Feel free, of course, to extract the juice in whatever container you have, and then pour it into a traditional narrow necked fermentation vessel. If you don’t have quite enough rhubarb, you can always make a small batch, using the same basic technique that’s used for one-quart batches of mead. Just divide all the ingredients in this recipe by 4 to make a super tiny 1-quart sampling batch.
Beyond the pile of rhubarb, which you should be able to harvest from a few healthy plants, you’ll also need some equipment for this recipe:
- One Gallon Fermentation Vessel with Airlock and Stopper (either Traditional or Wide Mouth Jar Version)
- Brewing Siphon and tubing – For moving the wine from one container to another without disturbing the sediment. This will allow for a much clearer finished rhubarb wine.
- Yeast Nutrient – Yeast cannot live on sugar alone, they need a number of micronutrients to do their important work. Grapes naturally have these nutrients, but other fruits don’t. If you’re making fruit wine, it’s always a good idea to add 1 tsp of yeast nutrient per gallon.

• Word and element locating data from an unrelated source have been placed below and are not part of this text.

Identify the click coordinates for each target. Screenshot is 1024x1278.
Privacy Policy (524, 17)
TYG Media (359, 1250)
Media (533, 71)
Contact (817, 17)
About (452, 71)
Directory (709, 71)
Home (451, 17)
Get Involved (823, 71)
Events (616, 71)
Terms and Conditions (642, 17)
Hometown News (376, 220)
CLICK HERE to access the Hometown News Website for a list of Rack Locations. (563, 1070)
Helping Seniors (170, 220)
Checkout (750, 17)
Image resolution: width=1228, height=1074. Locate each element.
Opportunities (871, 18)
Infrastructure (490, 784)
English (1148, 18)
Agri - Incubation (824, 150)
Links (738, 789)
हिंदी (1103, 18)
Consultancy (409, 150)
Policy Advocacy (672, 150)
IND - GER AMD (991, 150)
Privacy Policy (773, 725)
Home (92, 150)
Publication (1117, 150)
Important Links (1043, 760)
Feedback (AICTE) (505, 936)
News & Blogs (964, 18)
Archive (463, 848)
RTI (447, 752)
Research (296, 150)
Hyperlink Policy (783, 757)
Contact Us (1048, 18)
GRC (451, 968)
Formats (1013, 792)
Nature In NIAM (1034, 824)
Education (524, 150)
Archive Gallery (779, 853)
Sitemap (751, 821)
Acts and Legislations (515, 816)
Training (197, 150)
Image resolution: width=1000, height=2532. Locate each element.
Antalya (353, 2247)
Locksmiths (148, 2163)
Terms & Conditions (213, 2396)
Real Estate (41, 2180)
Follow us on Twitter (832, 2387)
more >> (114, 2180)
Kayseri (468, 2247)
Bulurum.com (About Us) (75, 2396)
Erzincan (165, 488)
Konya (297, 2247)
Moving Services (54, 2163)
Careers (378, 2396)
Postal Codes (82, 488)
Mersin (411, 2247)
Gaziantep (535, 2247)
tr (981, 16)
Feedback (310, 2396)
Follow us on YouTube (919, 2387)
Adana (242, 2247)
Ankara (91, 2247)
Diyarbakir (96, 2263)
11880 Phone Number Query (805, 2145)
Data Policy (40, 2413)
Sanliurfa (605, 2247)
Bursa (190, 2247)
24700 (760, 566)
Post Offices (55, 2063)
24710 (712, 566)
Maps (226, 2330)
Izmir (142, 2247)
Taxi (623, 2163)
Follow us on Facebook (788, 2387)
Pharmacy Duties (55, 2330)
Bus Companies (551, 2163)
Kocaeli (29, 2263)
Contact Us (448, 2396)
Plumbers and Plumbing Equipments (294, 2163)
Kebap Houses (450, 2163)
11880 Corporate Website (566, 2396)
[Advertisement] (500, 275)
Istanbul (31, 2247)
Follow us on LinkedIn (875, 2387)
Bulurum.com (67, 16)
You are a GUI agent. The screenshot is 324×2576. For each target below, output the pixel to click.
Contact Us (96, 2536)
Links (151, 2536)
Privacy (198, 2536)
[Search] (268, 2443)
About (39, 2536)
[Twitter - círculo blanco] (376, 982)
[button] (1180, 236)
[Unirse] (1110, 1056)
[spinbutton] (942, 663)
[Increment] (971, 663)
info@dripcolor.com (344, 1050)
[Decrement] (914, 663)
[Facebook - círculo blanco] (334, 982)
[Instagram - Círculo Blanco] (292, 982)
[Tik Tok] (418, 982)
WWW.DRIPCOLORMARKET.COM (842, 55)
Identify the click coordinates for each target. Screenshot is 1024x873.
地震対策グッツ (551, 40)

- Winemaking Tannin – While grapes have plenty of tannins to give a wine body and pleasant mouthfeel, rhubarb doesn’t. Adding a bit of tannin will create a much more pleasant, balanced wine. It doesn’t take much, usually around 1/4 to 1/2 tsp per gallon.
- Wine Yeast – Believe it or not, much of the flavor in a finished wine comes from the choice of yeast. Some produce volatile compounds that bring out fruity notes. Others like the champagne yeast I’ve chosen, produce a more neutral wine that ferments well in all conditions. The end result is a light and bubbly sweet summer wine with a good bit of natural carbonation. (This Premier Classique yeast is also a good choice for rhubarb wine.)
If you’re new to winemaking, I’d suggest reading this primer on making small batch wines to help get you started.
- Chop the rhubarb into 1/4 inch slices. Place the chopped rhubarb in a large bowl, glass jar or bucket.
- Cover with sugar and stir to coat. Allow the sugar to extract the rhubarb juice for 2-3 days.
- After 2-3 days, there will be about 1/2 gallon of rhubarb juice or rhubarb syrup. Strain the juice/syrup through a fine mesh strainer and measure the juice.
- Wash the remaining rhubarb chunks in enough water to make just under a full gallon of liquid. Strain again and add the rhubarb water to the fermentation vessel almost fill it up, leaving a bit of space for the remaining ingredients.
- Add the winemaking tannin and yeast nutrient and stir to dissolve.
- Dissolve the yeast packet in a small amount of lukewarm water and allow it to bloom for 5 minutes before adding it to the fermentation vessel.
- Allow the rhubarb wine to ferment at room temperature for about 6 weeks. If you choose, rack the wine into another fermentation vessel after about 2 weeks, leaving the sediment behind. This will result in a less cloudy finished wine.
- Once fermentation is complete, use a siphon to bottle the wine leaving behind any sediment. While you can drink it immediately, it's better if you can bring yourself to wait at least a month.
In a pinch, if you don't have the ability to get winemaking additives, you can substitute 1 cup of strongly brewed black tea for the tannin powder and 1/4 cup of raisins for the yeast nutrient.